An additional and perhaps likely possibility is that the cytoplasmic genomes of these allopolyploids may evolve too slowly in protein-coding sequence to generate widespread incompatibilities in hybrid polyploids (Wolfe et al. 1987). The relatively young allopolyploid Brassica napus may be a relevant example. The plastid genomes of Brassica oleracea and Brassica rapa have very few differences, and a recent analysis did not detect extensive incompatibilities with nuclear subgenomes (Ferreira de Carvalho et al. 2019). By contrast, the elevated rates of protein-sequence evolution and ω values in the organelle-interacting genes have been detected repeatedly in lineages with rapidly evolving cytoplasmic genomes (Osada and Akashi 2012; Barreto and Burton 2012; Sloan et al. 2014; Havird et al. 2015; Zhang et al. 2015; Rockenbach et al. 2016; Weng et al. 2016; Havird et al. 2017; Barreto et al. 2018; Yan et al. 2019; Forsythe et al. 2020). Therefore, the genome-wide analyses of evolutionary rates appear to be sensitive enough to detect cytonuclear incompatibilities when their effects are strong.

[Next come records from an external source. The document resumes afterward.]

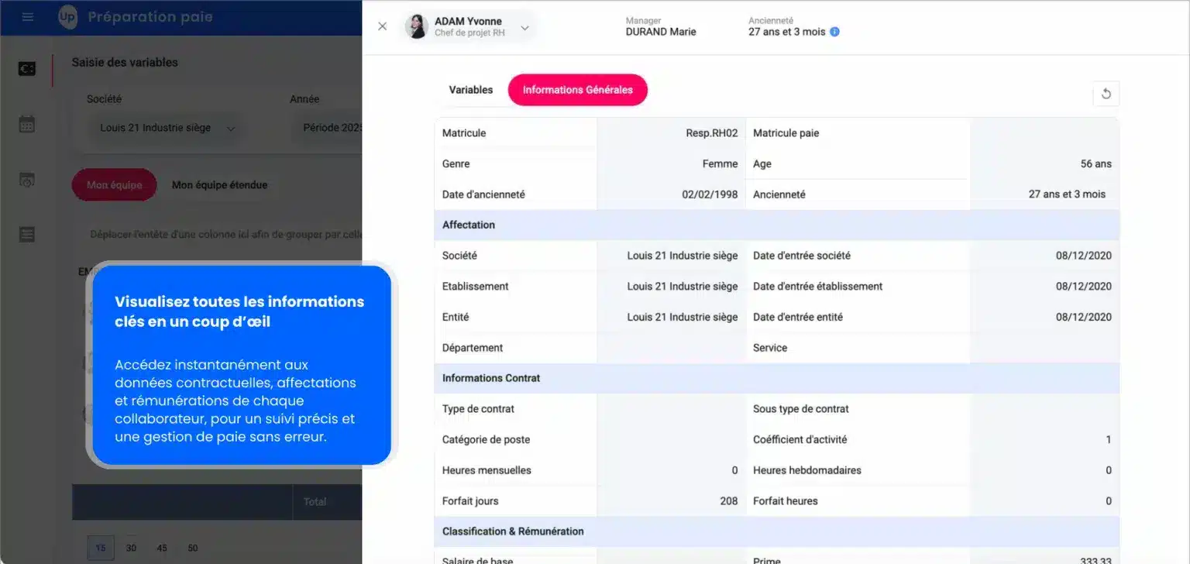The width and height of the screenshot is (1190, 564).
Task: Select the payroll variables icon in sidebar
Action: (26, 69)
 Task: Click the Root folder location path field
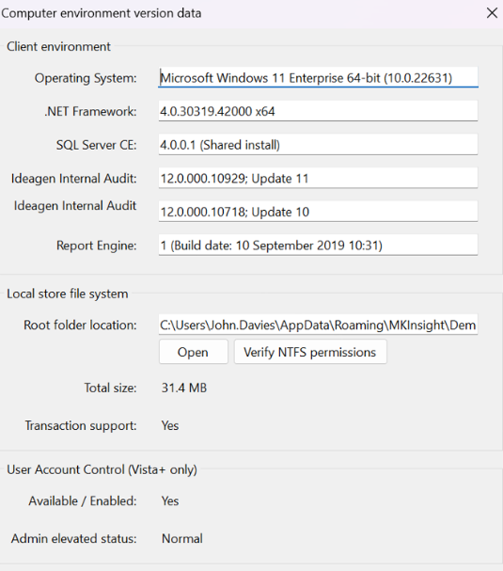(318, 325)
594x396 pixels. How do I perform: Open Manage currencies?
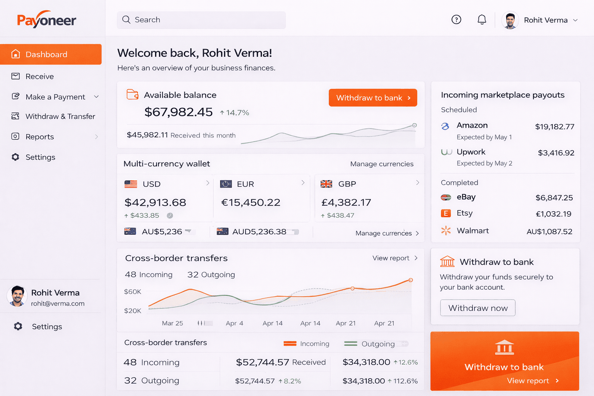click(x=382, y=164)
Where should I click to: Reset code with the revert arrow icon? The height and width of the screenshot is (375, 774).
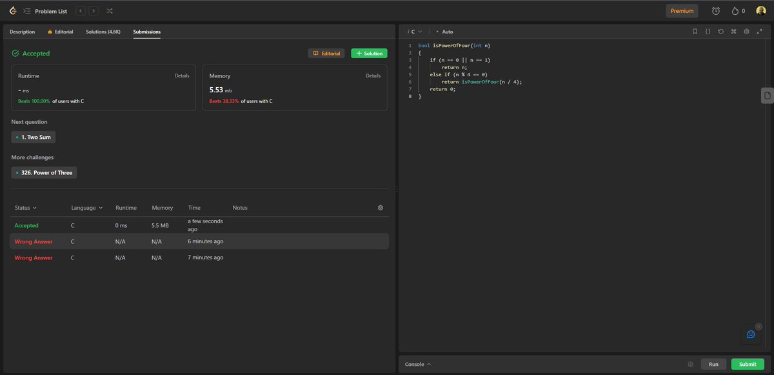[720, 31]
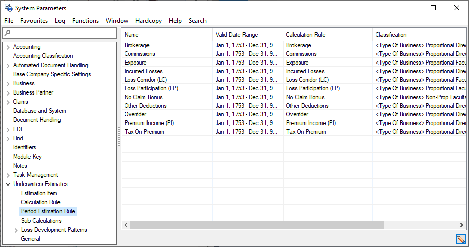This screenshot has width=469, height=247.
Task: Expand the Accounting tree node
Action: pos(8,47)

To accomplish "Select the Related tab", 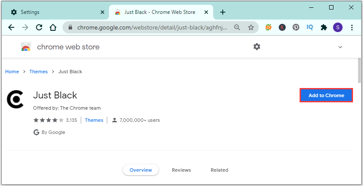I will click(219, 170).
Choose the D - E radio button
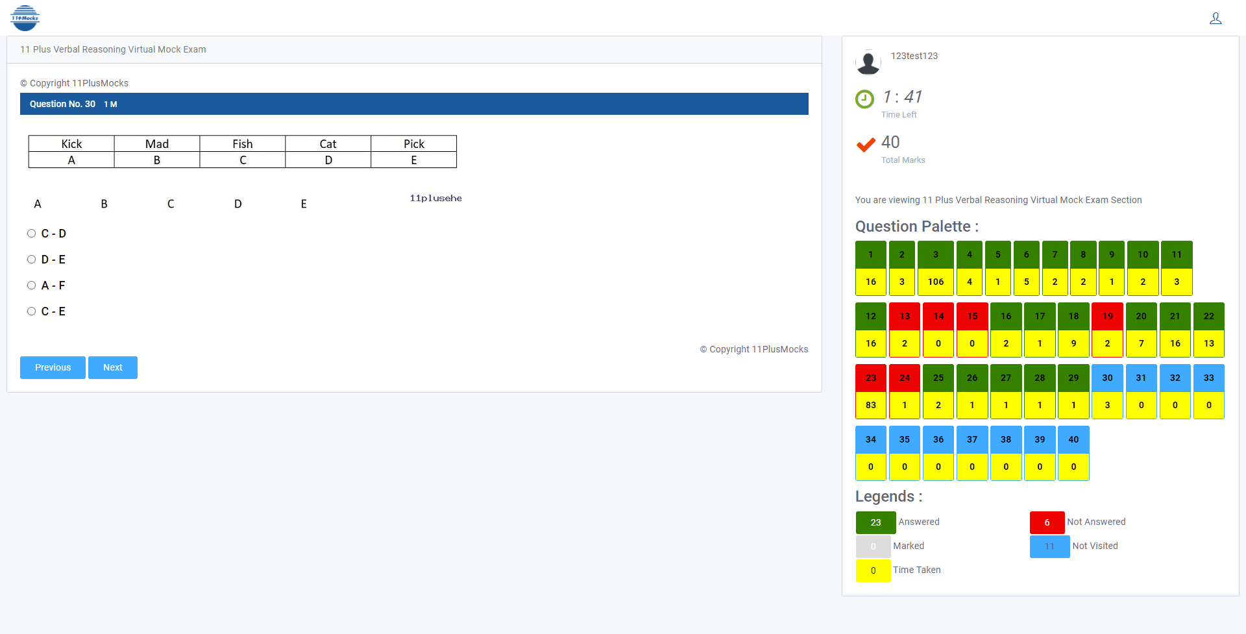The height and width of the screenshot is (634, 1246). point(31,260)
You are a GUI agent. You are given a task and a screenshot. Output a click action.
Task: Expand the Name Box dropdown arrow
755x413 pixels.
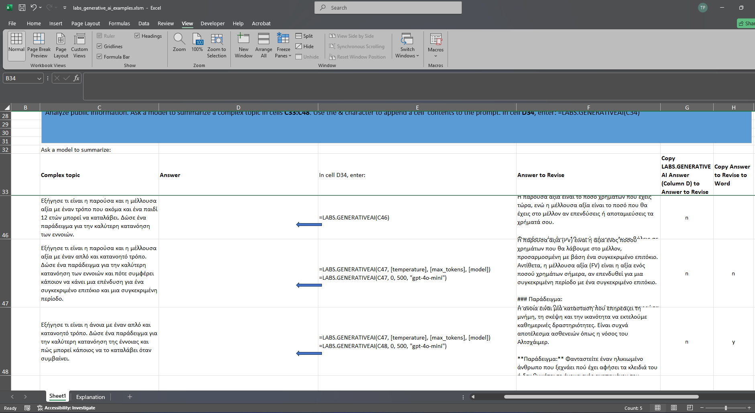click(x=39, y=79)
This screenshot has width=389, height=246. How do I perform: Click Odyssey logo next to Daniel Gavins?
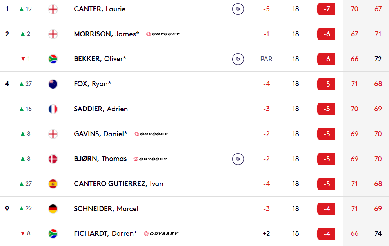(x=151, y=134)
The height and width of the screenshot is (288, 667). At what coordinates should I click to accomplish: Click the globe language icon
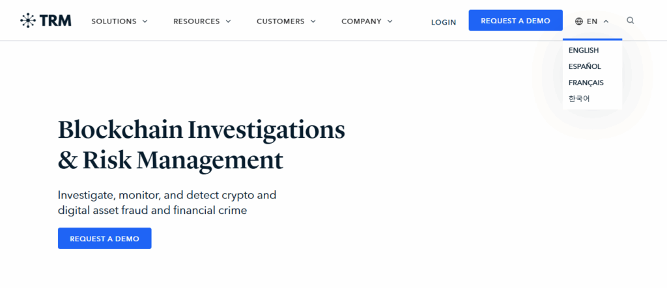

Because cytonuclear interactions are critical for hybrid lineage success in many cases (Burton et al. 2013; Bock et al. 2014; Dai et al. 2016), allopolyploids with cytonuclear incompatibilities may also be evolutionarily short-lived, such that the relatively successful allopolyploids assayed here may be unlikely to exhibit cytonuclear incompatibilities. Along these lines, allopolyploid unisexual salamanders do not appear to exhibit maternally biased expression of the nuclear-encoded OXPHOS genes (McElroy et al. 2017), despite the high rates of mitochondrial DNA sequence evolution and ancient divergence of the mitochondrial lineage from the paternal lineages (Denton et al. 2018). The high incidence of asexuality and selfing species among polyploid lineages may speak to this possibility (Otto and Whitton 2000). Overall, the data presented here and elsewhere appear most consistent with a scenario in which cytonuclear incompatibilities have minimal effects on the rates of protein-sequence evolution in allopolyploid plants.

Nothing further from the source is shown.